Published in final edited form as: Mol Microbiol. 2018 Jul;109(2):209–224. doi: 10.1111/mmi.13978

Fig. 5. Effects of N-terminal truncations on PAS1 heme binding and VcAer2 behavior.

Fig. 5

A. Cartoon of PAS1-PAS2 (res. 1–282), the predicted secondary structure elements of PAS1, and locations of the N-terminal truncations.

B. Average heme content of PAS peptides, given as a percentage of the heme content in either WT VcAer2 [1–282] (left panel) or VcAer2-H226A [1–282] (right panel), corrected for peptide concentration. Error bars represent standard deviations from two to four experiments. The amount of heme bound to VcAer2-H226A [1–282] (i.e., heme bound to PAS1 in the presence of heme-less PAS2, left panel) is not significantly different from the amount of heme bound to PAS1 [38–157] (P = 0.3). The behavioral responses of BT3388 cells expressing VcAer2 mutants with N-terminal truncations are provided beneath the bar graph. The >WT mutant (VcAer2 [38–678]) exhibited ~80% tumbling in air compared with ~50% for WT VcAer2, whereas the signal-off mutants exhibited smooth-swimming behavior (2–5% tumbling) in both air and N2.

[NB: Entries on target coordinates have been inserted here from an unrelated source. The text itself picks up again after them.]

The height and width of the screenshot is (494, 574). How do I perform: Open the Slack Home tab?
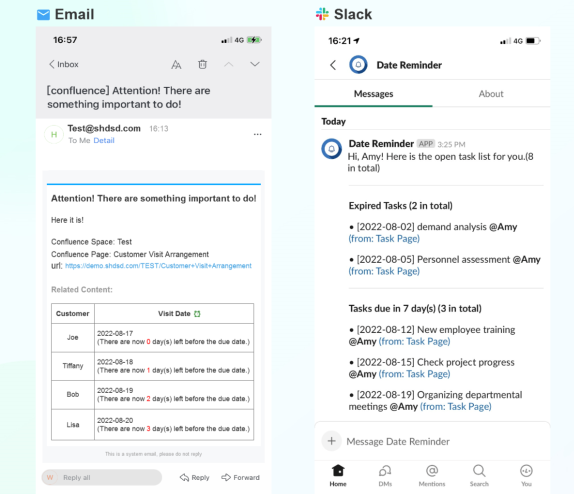338,476
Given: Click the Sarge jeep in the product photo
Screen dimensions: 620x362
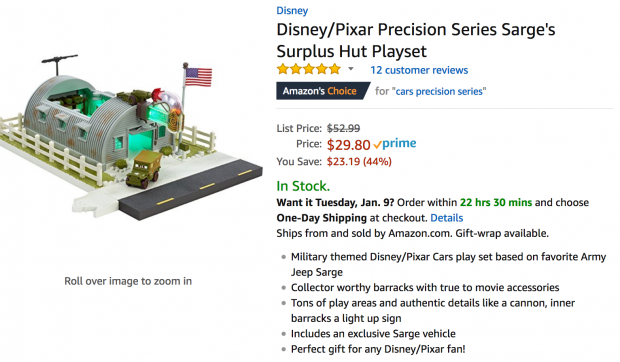Looking at the screenshot, I should click(144, 168).
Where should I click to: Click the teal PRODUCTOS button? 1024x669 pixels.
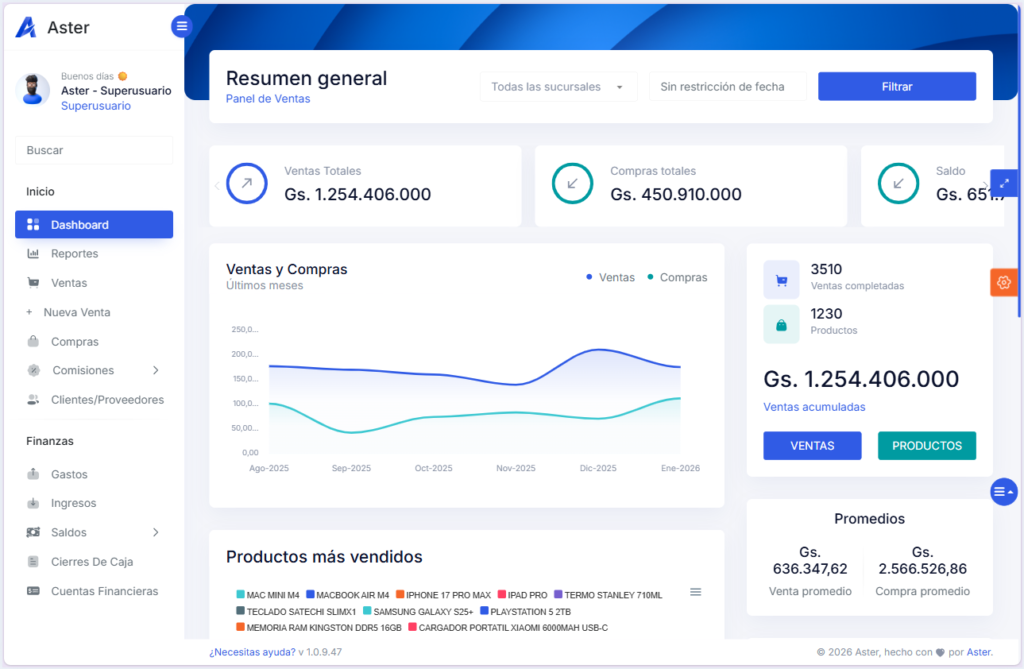click(x=926, y=446)
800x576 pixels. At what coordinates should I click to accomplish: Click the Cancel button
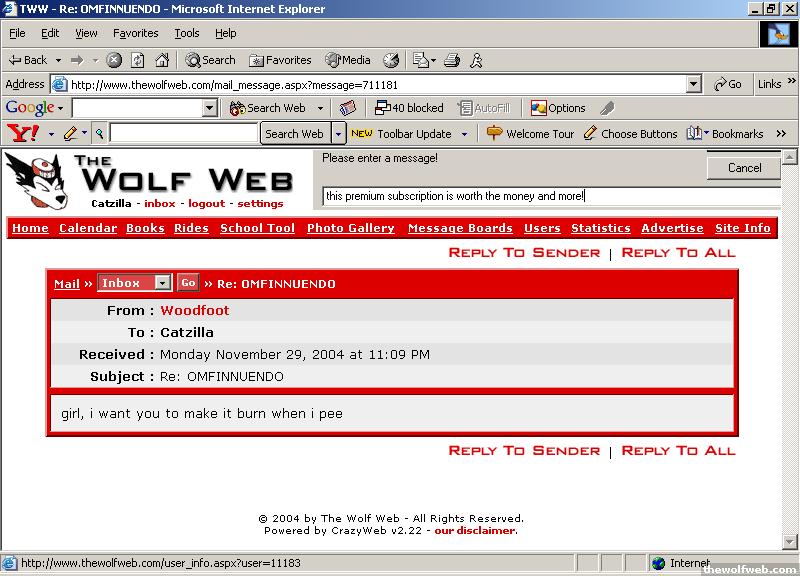pos(744,168)
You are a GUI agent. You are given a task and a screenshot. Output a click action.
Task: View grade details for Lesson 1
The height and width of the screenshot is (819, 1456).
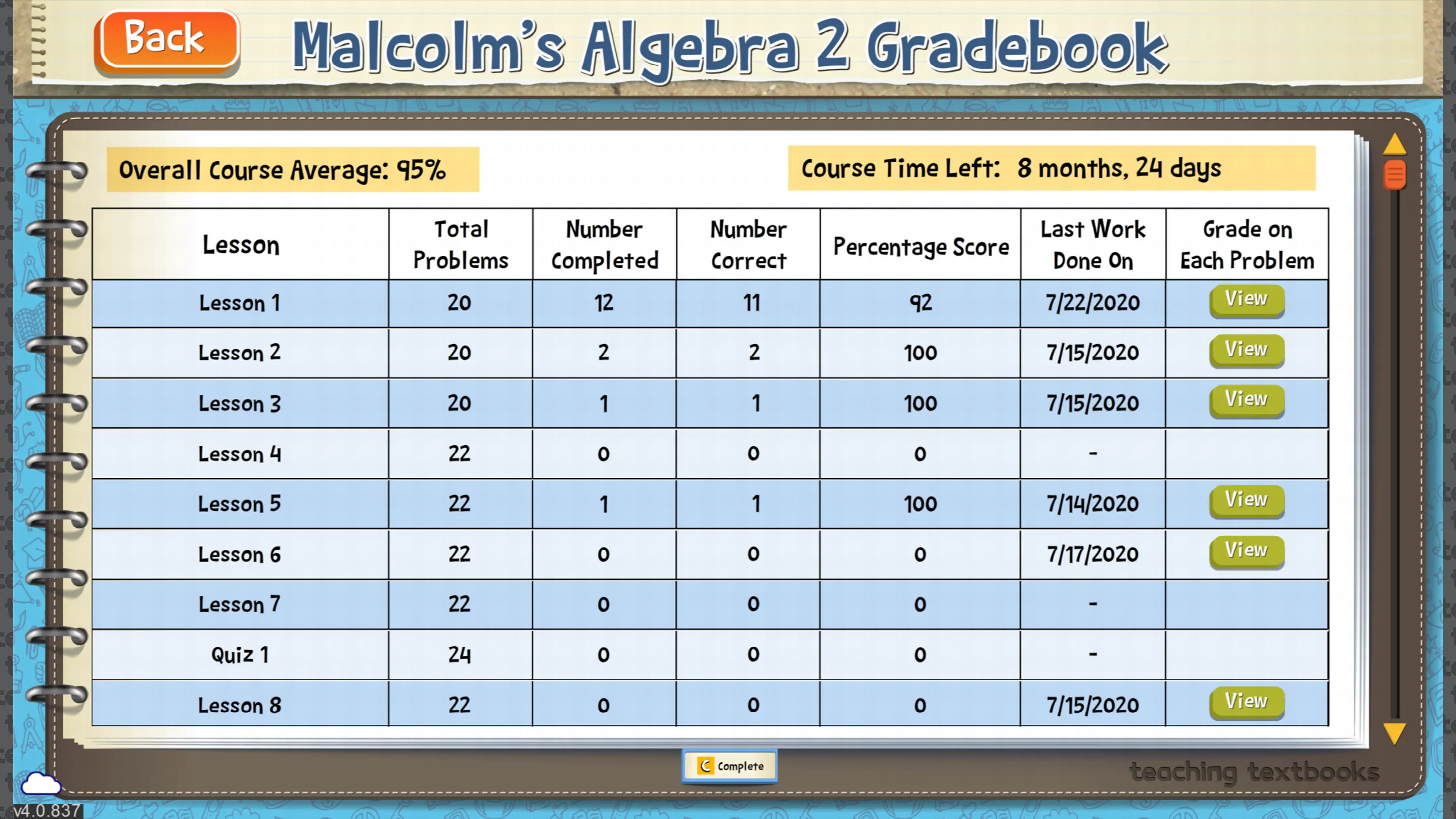1245,300
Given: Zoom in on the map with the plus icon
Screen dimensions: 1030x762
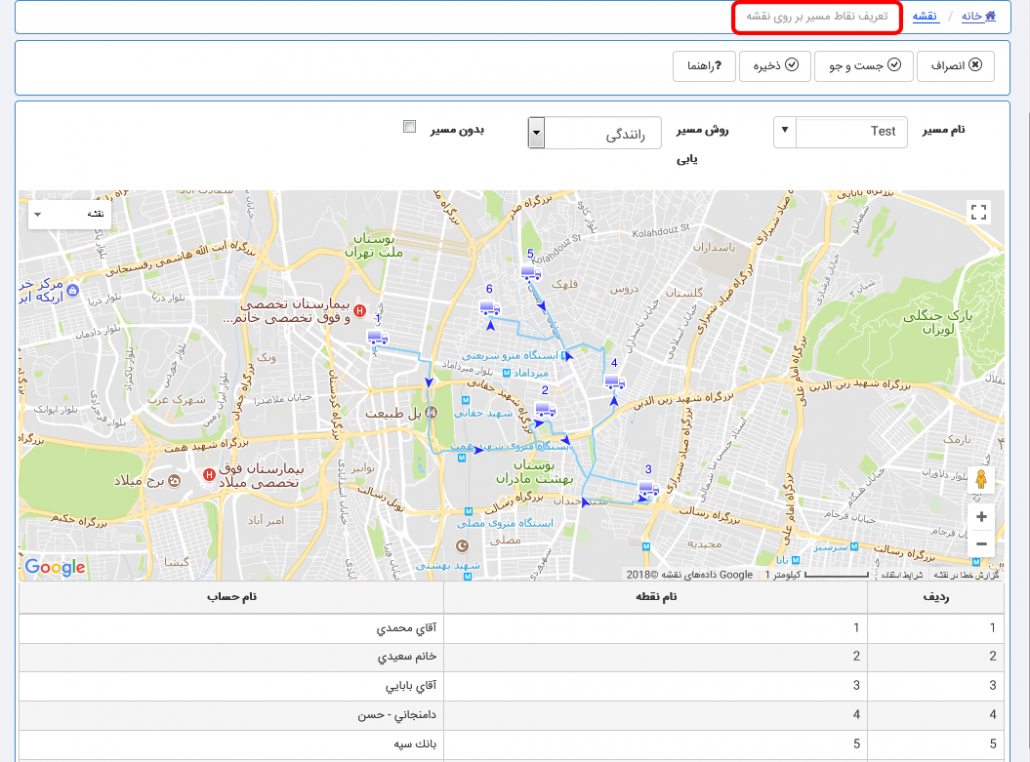Looking at the screenshot, I should coord(981,517).
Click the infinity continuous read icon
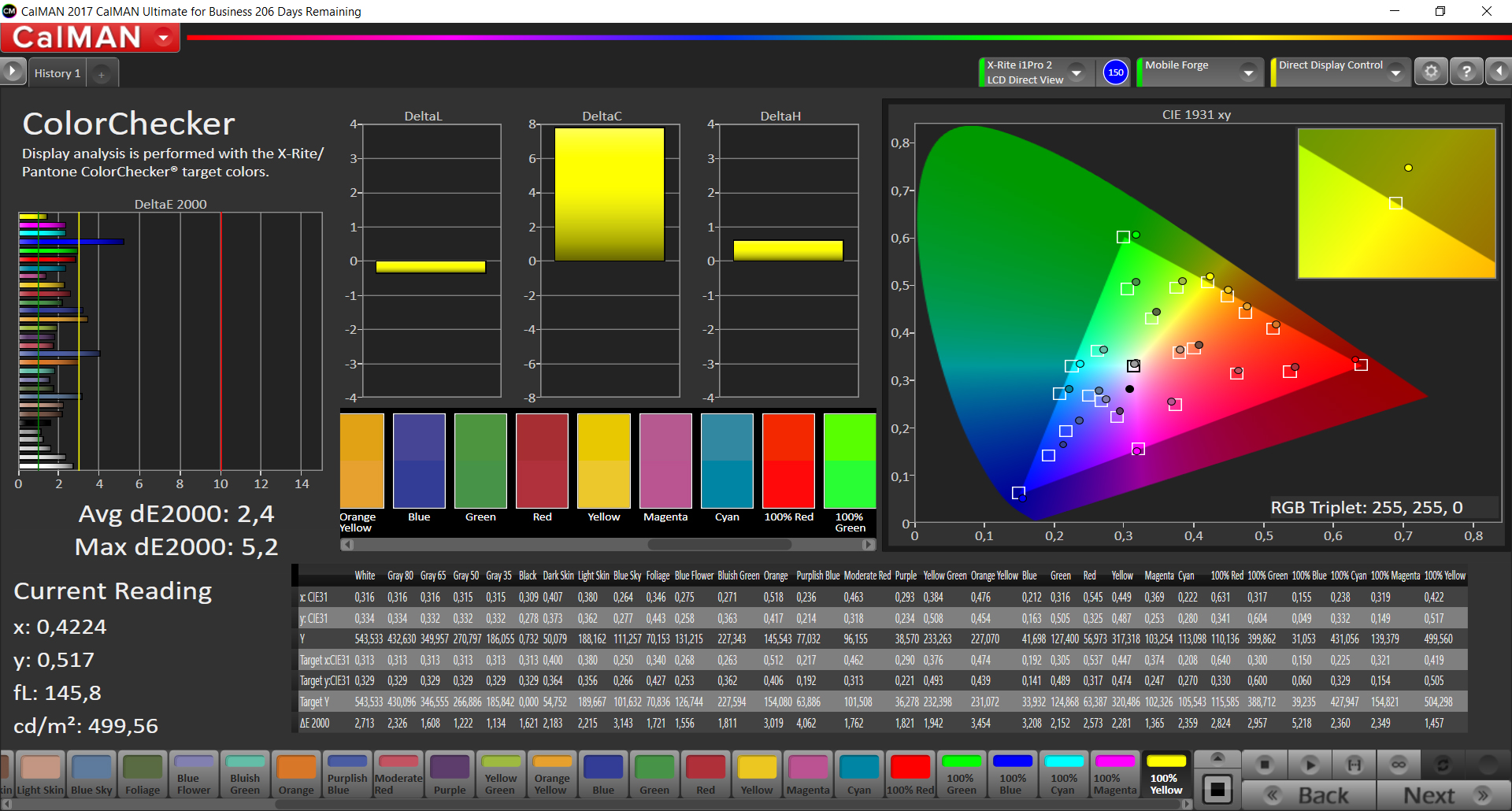This screenshot has width=1512, height=811. point(1399,765)
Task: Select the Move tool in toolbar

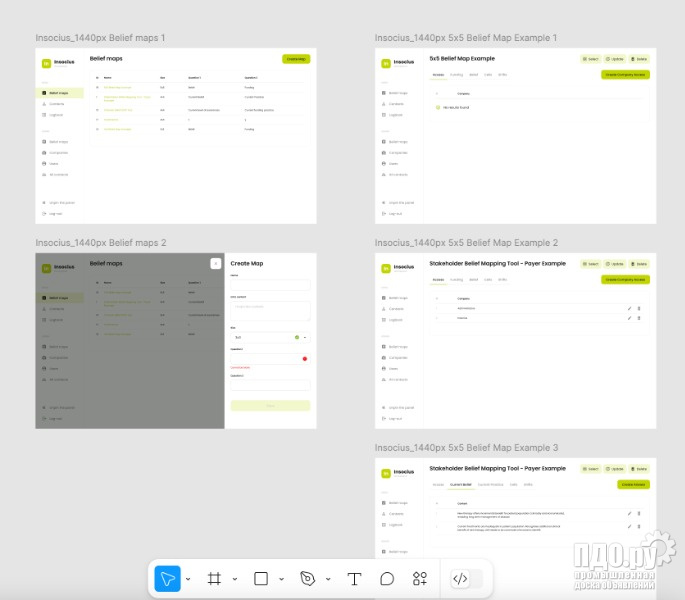Action: tap(167, 578)
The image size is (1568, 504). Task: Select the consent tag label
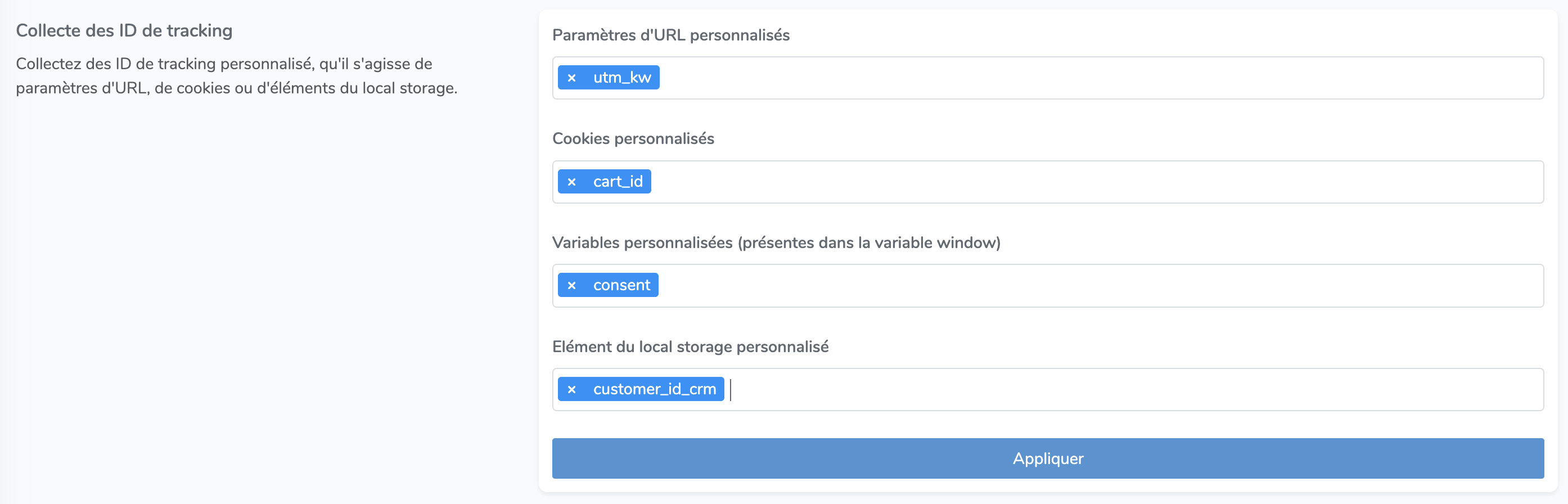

C. PAS1 dimer model based on the structure of P. aeruginosa Aer2 PAS (Airola et al., 2013a) showing the truncations that retained heme (top and center panels) and the shortest truncation that no longer retained heme (57–157, bottom panel). In each case, the translucent region represents the N-terminal residues (Aα′ helix, Aα-Aβ loop, and Aβ strand) that were sequentially deleted from PAS1.